#### [Requirement]
Quote the rows below exactly as they appear, starting at the line containing "Task: Expand the View Options dropdown" and continuing through the final row, with both ends included.

#### [Data]
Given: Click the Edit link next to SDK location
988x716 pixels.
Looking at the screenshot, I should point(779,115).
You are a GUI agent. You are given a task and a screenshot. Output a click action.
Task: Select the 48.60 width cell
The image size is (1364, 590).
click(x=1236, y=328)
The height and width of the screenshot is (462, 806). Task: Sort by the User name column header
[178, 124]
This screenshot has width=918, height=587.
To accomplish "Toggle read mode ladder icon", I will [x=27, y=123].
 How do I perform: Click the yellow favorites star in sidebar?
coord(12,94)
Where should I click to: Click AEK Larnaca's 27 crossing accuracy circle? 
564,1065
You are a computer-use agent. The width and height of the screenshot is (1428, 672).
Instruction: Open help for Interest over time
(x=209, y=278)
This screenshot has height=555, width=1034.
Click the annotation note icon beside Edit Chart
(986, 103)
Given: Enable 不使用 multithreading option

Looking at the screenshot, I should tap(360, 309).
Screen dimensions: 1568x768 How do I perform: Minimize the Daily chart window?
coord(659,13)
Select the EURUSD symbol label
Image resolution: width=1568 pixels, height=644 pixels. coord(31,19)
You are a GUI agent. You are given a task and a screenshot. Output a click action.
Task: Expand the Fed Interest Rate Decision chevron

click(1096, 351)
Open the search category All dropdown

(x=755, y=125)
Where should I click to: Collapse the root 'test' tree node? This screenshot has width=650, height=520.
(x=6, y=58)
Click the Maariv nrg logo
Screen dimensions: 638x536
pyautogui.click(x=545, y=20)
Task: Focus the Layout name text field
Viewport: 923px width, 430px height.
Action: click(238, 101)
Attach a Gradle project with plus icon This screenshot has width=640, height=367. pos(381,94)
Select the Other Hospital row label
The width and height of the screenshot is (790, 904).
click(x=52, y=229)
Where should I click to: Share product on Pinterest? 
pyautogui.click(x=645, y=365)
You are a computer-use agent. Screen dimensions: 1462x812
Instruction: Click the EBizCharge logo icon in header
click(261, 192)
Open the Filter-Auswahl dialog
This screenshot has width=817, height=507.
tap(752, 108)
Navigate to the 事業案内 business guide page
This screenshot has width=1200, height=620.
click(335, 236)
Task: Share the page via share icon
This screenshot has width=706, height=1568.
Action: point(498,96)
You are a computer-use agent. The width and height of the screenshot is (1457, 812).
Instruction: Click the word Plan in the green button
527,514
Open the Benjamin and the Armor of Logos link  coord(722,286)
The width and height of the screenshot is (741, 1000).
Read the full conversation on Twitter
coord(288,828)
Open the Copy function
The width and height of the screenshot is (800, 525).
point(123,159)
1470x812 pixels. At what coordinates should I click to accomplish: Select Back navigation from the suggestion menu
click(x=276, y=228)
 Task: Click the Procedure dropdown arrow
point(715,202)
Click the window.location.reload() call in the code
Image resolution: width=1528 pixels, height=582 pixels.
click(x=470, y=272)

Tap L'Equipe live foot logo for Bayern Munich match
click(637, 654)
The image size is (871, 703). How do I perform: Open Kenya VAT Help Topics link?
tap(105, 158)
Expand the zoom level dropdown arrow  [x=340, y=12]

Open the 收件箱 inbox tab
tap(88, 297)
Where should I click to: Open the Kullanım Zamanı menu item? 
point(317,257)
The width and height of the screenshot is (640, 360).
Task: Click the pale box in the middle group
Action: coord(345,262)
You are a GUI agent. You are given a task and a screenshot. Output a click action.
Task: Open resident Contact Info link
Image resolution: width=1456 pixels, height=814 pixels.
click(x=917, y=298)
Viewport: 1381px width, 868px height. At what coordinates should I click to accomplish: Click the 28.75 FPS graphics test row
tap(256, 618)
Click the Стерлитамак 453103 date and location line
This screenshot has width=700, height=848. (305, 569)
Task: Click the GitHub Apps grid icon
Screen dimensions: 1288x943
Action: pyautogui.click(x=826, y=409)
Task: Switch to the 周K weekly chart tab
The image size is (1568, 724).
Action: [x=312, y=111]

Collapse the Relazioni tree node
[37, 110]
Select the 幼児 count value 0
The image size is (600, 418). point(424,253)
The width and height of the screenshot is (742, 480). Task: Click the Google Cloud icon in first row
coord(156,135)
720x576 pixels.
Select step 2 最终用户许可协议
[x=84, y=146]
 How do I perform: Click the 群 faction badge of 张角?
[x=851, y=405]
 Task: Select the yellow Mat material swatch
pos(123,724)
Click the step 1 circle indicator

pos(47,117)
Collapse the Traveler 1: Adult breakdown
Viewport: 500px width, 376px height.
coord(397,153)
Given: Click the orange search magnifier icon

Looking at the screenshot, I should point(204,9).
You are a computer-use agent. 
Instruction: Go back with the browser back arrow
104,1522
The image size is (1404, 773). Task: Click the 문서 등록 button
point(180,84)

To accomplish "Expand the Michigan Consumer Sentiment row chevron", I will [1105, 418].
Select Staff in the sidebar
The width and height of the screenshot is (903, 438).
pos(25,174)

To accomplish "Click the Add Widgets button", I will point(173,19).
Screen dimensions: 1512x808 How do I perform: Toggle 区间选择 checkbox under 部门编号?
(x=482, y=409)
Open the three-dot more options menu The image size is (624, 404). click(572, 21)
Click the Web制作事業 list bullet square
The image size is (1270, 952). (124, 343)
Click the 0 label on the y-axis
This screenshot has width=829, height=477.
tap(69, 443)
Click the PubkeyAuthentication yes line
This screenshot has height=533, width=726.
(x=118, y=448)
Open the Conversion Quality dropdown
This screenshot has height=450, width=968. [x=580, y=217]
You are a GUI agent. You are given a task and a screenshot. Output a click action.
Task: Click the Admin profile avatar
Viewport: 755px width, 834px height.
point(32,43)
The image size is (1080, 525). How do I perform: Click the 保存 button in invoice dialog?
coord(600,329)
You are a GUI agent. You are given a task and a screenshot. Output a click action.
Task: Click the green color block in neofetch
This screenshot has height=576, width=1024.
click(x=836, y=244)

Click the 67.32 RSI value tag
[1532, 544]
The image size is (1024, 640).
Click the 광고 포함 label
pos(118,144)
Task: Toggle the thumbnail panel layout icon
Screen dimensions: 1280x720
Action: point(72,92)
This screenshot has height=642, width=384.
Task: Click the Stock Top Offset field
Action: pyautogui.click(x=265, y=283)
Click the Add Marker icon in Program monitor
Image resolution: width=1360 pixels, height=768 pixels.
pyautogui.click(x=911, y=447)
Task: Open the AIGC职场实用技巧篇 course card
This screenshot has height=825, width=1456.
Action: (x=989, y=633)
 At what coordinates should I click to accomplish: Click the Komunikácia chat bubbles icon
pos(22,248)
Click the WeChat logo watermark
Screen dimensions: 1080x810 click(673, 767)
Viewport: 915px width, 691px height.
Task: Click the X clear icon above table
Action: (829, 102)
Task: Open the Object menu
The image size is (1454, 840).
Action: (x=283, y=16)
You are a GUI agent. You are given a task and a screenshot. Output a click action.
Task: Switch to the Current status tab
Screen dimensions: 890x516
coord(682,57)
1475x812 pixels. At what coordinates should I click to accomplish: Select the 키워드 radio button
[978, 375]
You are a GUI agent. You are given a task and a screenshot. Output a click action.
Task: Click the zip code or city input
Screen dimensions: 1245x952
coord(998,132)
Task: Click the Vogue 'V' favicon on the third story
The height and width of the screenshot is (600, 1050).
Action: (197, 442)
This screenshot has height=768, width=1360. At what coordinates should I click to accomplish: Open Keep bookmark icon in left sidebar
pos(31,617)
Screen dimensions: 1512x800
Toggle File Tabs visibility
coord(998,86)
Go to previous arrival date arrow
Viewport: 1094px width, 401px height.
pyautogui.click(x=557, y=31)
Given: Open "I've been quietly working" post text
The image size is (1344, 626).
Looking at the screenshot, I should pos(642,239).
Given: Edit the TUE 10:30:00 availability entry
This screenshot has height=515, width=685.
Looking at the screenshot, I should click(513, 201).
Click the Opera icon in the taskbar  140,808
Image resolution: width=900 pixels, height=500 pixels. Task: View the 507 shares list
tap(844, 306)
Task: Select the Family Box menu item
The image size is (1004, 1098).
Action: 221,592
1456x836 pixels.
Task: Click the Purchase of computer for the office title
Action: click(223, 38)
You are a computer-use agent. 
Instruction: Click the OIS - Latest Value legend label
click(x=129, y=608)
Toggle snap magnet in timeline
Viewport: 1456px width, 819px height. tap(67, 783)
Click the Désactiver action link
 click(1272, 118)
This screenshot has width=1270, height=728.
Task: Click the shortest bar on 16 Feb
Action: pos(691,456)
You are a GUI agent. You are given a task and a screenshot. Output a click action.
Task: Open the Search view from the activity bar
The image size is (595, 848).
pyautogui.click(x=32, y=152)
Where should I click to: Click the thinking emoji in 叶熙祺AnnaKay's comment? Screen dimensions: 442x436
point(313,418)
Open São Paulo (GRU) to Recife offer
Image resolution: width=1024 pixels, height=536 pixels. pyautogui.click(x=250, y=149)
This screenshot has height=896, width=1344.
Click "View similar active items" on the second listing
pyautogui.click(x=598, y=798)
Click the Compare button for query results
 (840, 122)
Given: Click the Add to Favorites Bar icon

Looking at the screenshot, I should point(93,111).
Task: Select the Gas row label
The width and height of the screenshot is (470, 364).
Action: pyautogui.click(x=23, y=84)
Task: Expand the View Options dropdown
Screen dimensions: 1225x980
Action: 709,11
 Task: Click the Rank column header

#### [Exercise solution]
Task: Expand the View Options dropdown
Screen dimensions: 1225x980
Action: 709,11
 Task: Click the Rank column header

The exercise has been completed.